Task details
Every line with the string "will" in it belongs in your answer, so copy them all from the data.

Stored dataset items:
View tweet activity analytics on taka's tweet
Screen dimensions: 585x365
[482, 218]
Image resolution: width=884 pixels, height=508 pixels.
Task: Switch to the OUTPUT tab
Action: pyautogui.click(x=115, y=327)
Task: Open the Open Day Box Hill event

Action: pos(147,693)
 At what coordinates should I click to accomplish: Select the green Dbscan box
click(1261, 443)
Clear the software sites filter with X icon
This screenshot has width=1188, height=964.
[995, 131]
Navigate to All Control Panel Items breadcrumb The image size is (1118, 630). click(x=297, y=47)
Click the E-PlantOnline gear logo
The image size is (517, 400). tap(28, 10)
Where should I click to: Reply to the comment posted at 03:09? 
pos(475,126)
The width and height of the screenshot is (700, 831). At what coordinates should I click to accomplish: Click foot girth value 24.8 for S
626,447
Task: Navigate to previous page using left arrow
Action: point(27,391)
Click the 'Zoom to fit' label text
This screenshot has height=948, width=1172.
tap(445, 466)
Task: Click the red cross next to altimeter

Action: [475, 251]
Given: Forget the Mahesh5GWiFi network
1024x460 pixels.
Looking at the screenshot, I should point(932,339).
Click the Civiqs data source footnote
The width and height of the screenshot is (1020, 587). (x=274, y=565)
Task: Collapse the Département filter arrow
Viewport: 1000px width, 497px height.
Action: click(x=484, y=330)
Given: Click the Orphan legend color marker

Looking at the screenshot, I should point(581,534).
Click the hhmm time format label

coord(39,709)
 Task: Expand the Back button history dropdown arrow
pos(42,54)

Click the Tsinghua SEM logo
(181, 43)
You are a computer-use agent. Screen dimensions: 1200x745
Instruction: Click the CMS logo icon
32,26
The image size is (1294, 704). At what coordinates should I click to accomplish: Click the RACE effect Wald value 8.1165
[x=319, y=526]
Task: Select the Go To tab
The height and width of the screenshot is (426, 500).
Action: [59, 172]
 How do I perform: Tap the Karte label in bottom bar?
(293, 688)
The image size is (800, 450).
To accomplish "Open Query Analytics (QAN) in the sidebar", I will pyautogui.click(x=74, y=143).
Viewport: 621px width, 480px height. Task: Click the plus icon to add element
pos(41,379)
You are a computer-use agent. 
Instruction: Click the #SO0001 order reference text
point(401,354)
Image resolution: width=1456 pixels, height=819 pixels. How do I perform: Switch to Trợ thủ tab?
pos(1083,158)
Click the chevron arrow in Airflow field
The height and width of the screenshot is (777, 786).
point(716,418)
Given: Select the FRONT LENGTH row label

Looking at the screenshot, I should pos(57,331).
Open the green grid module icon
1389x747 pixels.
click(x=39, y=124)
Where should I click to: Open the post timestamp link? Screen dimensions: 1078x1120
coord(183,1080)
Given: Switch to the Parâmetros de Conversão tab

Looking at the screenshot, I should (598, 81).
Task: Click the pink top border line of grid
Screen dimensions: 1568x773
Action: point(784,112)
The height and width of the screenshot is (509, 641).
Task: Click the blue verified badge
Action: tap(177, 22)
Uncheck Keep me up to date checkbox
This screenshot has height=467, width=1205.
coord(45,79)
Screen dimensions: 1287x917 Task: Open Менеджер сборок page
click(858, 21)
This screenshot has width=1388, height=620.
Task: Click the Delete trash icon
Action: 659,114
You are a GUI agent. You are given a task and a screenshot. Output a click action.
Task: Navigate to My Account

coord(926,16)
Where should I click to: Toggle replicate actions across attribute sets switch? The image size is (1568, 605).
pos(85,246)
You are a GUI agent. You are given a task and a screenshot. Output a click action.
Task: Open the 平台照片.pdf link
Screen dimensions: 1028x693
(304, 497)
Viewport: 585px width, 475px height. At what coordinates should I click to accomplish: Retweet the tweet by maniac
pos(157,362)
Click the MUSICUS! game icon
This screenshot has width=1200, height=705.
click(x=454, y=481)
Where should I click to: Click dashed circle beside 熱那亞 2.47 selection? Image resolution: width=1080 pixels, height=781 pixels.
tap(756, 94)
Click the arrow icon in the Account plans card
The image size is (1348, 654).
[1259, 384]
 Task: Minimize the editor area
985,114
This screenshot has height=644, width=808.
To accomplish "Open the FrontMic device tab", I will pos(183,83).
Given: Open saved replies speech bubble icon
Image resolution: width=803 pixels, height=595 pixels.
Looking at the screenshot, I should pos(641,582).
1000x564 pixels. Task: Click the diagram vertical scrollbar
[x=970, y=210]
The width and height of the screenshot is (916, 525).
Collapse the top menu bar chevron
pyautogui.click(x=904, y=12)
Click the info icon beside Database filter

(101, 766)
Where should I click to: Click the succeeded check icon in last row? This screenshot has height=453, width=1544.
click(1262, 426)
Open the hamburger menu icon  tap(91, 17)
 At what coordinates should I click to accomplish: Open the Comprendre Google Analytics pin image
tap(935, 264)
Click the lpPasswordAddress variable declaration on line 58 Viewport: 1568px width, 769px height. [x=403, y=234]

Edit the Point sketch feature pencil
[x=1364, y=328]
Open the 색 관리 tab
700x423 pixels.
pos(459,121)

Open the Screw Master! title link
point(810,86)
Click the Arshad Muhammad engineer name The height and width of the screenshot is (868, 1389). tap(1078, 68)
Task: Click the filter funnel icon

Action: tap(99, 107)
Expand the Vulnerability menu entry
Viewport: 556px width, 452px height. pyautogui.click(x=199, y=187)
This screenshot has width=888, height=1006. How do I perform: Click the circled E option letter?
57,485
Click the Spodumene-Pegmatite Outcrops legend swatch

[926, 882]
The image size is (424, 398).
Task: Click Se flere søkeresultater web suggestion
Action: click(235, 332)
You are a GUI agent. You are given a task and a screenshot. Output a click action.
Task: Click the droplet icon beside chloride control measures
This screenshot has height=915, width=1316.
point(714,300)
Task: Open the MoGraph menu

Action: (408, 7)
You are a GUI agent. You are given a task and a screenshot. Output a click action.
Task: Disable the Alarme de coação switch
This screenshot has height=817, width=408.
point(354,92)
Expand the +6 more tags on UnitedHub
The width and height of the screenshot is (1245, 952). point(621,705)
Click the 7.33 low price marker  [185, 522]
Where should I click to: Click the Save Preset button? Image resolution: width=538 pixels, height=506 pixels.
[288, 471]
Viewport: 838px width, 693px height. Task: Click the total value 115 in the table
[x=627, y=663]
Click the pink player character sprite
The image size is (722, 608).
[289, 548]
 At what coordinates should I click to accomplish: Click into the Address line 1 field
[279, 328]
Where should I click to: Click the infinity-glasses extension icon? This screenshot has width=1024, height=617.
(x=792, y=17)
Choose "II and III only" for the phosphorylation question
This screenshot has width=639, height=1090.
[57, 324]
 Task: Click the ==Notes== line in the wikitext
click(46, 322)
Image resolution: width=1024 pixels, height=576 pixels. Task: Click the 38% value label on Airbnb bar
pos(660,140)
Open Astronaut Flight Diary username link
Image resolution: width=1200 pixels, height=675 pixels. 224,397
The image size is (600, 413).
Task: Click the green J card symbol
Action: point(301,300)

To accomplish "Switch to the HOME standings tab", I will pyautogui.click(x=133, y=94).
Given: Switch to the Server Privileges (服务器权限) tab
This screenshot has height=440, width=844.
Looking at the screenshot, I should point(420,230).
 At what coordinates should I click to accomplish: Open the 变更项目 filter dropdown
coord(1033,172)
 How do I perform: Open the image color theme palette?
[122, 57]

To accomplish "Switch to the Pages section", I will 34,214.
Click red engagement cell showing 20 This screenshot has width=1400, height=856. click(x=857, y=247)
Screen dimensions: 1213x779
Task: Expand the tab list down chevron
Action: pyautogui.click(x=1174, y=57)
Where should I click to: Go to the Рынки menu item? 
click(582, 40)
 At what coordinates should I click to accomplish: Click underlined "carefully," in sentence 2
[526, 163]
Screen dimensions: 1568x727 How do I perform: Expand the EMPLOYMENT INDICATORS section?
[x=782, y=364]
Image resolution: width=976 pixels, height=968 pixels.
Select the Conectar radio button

Reply to the task
To accomplish "Open Query Analytics (QAN) in the sidebar", I will pyautogui.click(x=74, y=143).
To accomplish "Open the FrontMic device tab", I will pos(183,83).
To accomplish "Switch to the HOME standings tab", I will pyautogui.click(x=133, y=94).
To accomplish "Switch to the Pages section", I will 34,214.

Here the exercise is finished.